Quiso cambiar las cosas. Pero cambiarlas de verdad, no maquillarlas para que todo siguiera igual que estaba antes de él. Solo el tiempo dirá si lo consiguió. El llamado “Papa de la primavera” o “papa de la gente” elevó a los altares a más santos que nadie (era muy difícil batir el récord de Juan Pablo II, pero lo logró), entre ellos a su irado Pablo VI, para lo cual tuvo que “forzar” un poco las normas vaticanas sobre ese asunto. Pero hizo algo que, de un modo u otro, han hecho todos sus predecesores, al menos desde Juan XXIII: tratar de garantizar la continuidad de su obra mediante el método de nombrar una gran cantidad de cardenales que, llegado el momento del cónclave que ahora se avecina, pudiesen votar por alguien en quien él mismo habría confiado.

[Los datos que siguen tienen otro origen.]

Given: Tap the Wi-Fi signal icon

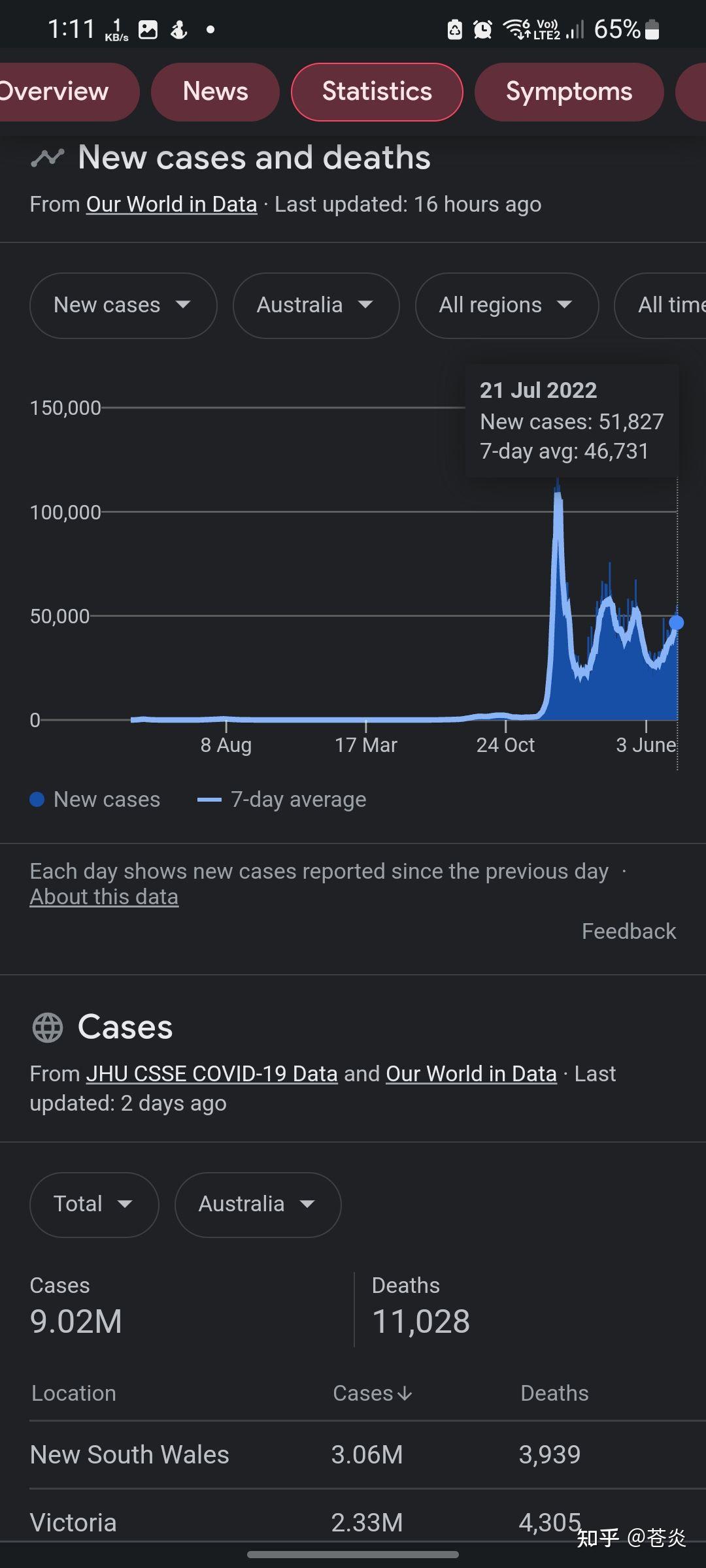Looking at the screenshot, I should 516,29.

Ahora mismo se van a reunir, salvo enfermedades y posibles fallecimientos de última hora, 135 cardenales para elegir al nuevo Pontífice. De ellos, solo cinco fueron creados por Juan Pablo II, y 23 por Benedicto XVI. Todos los demás, es decir 110, han sido nombrados por Francisco… en nada más que doce años. Según eso, cabría pensar que el sucesor del Papa argentino seguirá su línea. Pero en la Iglesia todo el mundo sabe que eso no ha funcionado jamás. Ahora mismo, la inmensa mayoría de los 138 cardenales electores no se conocen entre sí, a duras penas han oído sus nombres y no tienen ninguna experiencia en cónclaves. Nadie sabe lo que puede pasar. Las habituales “quinielas de papables” son, esta vez, más difíciles que nunca.

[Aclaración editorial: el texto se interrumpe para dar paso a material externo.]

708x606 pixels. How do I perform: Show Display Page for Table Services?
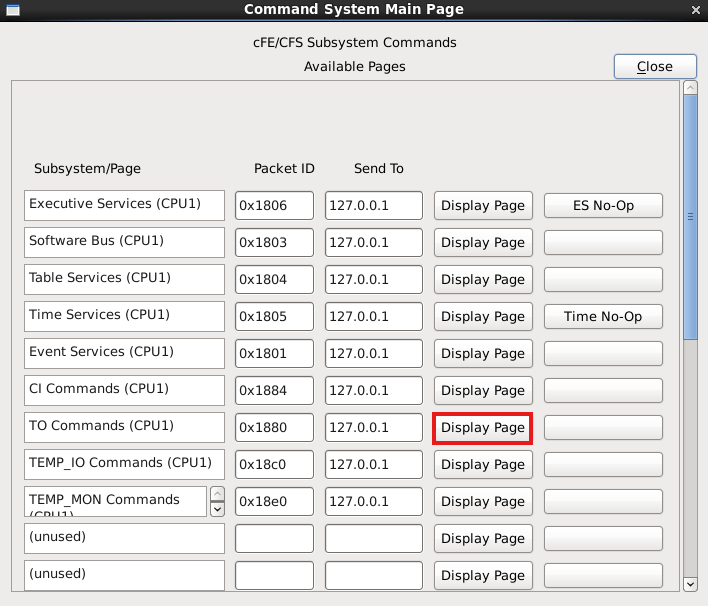point(482,279)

Jorge Mario Bergoglio, Papa Francisco, ha muerto trabajando, saliendo al balcón y desobedeciendo a los médicos. No llegó a renunciar, aunque dijo varias veces que lo haría e incluso tenía firmada su carta de abdicación por si acaso llegase a encontrarse impedido. Además de la soledad y de las duras limitaciones físicas, el papa Francisco se ha ido con un último e íntimo dolor atravesado en el corazón: no haber vuelto nunca a Argentina, el único lugar del mundo en que fue verdaderamente feliz. Que la tierra le sea leve.
fede_merino
22/04/2025 09:11
"Bergoglio ha sido al final (y sin salir de aquí) el Papa de Otegui, del PSOE, de los cómicos comecuras de la SER y de quienes no entrarían a una iglesia si no es para quemarla o profanarla. Lo que exactamente ha pasado." https://gaceta.es/opinion/franciscus-20250422-0600/
Perhaps
22/04/2025 09:17
Cuando los eligen se les pregunta si aceptan, si él no quería bastaba con decir "no".
elias2021
22/04/2025 10:13
Le estáis haciendo una limpieza de cara sin tapujos. Lo que hay que leer, de verdad! Aquí algo real sobre su herencia: https://eldiestro.info/2025/02/tanta-paz-lleves-como-dejas-peltudo/
malferit
22/04/2025 20:34
¡Claro que no quería ser papa! Por eso se postuló en dos ocasiones... y cuando fue elegido, aceptó.